LLM Orchestration OCR Pipeline Springer Published

SkillSet Sherpa: AI Career Counseling via OCR and LLMs

Apr 15, 2025 3 min read

Traditional career counseling is often generic, failing to keep pace with the dynamic job market or account for a student's unique combination of aptitude and academic performance. We wanted a purely data-driven approach.
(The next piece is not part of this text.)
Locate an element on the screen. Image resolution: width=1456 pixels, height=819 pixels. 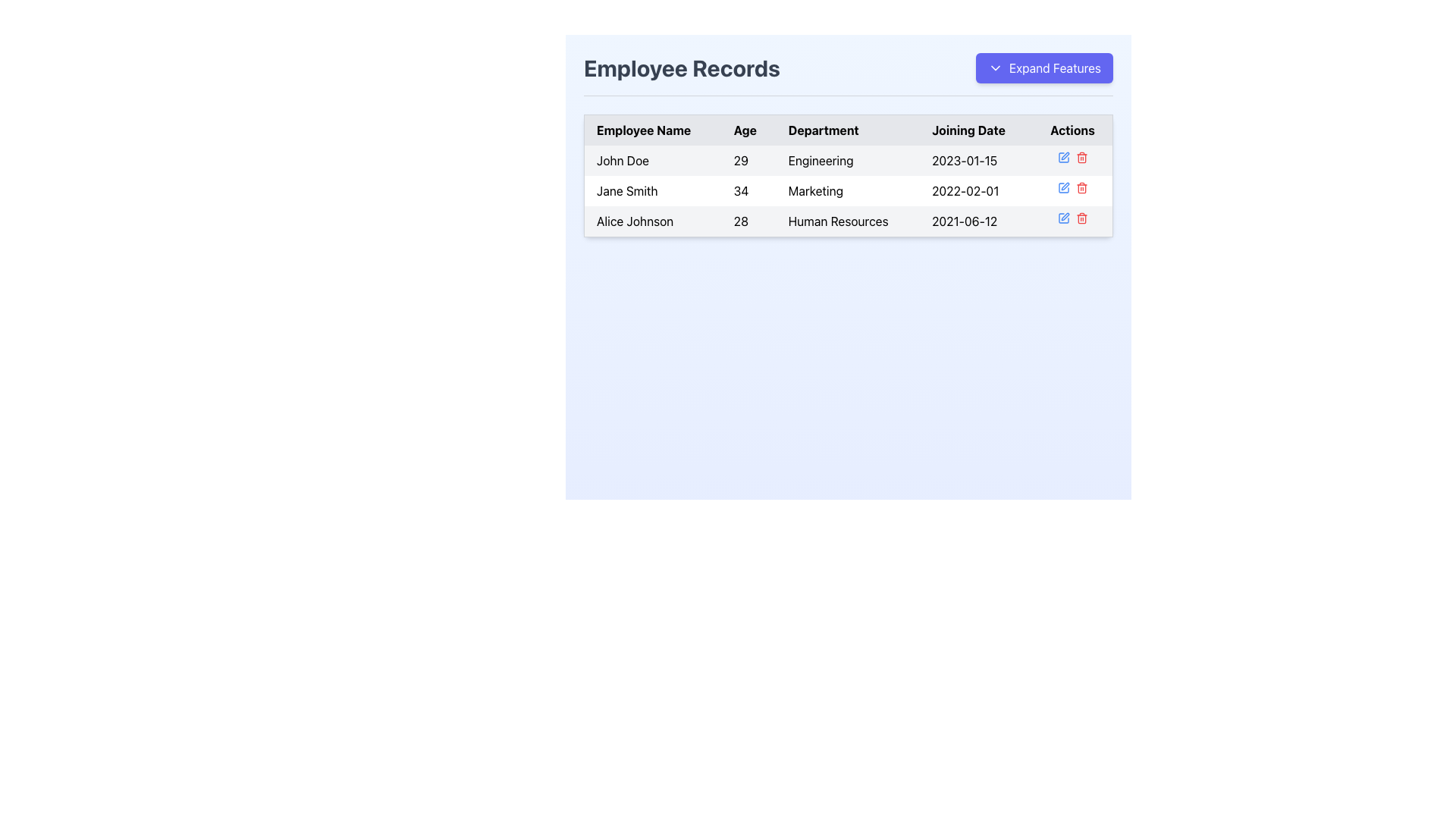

My team and I built SkillSet Sherpa, an AI-powered system that reads student marksheets using Optical Character Recognition (OCR) and combines it with a psychometric test to generate highly personalized LLM recommendations. This research was published in Springer's Lecture Notes in Networks and Systems.

The Architecture

Tech Stack

  • > Backend: Python, Flask
  • > Computer Vision: EasyOCR (CNN-based)
  • > Data Processing: Pandas, Openpyxl
  • > AI: LLM integration & Prompt Engineering

The OCR Pipeline

Extracting structured tabular data from messy, scanned marksheets is notoriously difficult. We benchmarked several models-including Tesseract, PaddleOCR, and Doctr-before selecting EasyOCR for its optimal balance of accuracy and integration ease.

Once a user uploads a scan via our Flask backend, the CNN-based EasyOCR model reads the image. We then use openpyxl and pandas to clean up the extracted text, map the headers, and save the structured grades into a clean CSV format for analysis.

Psychometrics: The RIASEC Model

Grades only tell half the story. We implemented the Holland Codes (RIASEC) test to quantify a user's affinity for Realistic, Investigative, Artistic, Social, Enterprising, and Conventional work environments. The backend ingests the raw survey inputs and converts them into normalized percentage scores, creating a mathematical profile of the user's psychological strengths.

LLM Orchestration & Prompt Engineering

The final step is where the system actually "thinks". The pipeline dynamically injects both the academic CSV data and the normalized RIASEC percentages into a highly structured prompt.

By forcing the LLM to consider these two distinct datasets simultaneously, it outputs highly specific career paths-and justifies its reasoning by explicitly mapping the required educational streams (e.g., advising a student to major in English or Mass Communication if they scored high in Artistic/Social traits and excelled in language subjects).

SkillSet Sherpa Chat UI showing career recommendations
The final output: The LLM synthesizing OCR marks data and RIASEC scores to provide personalized counseling.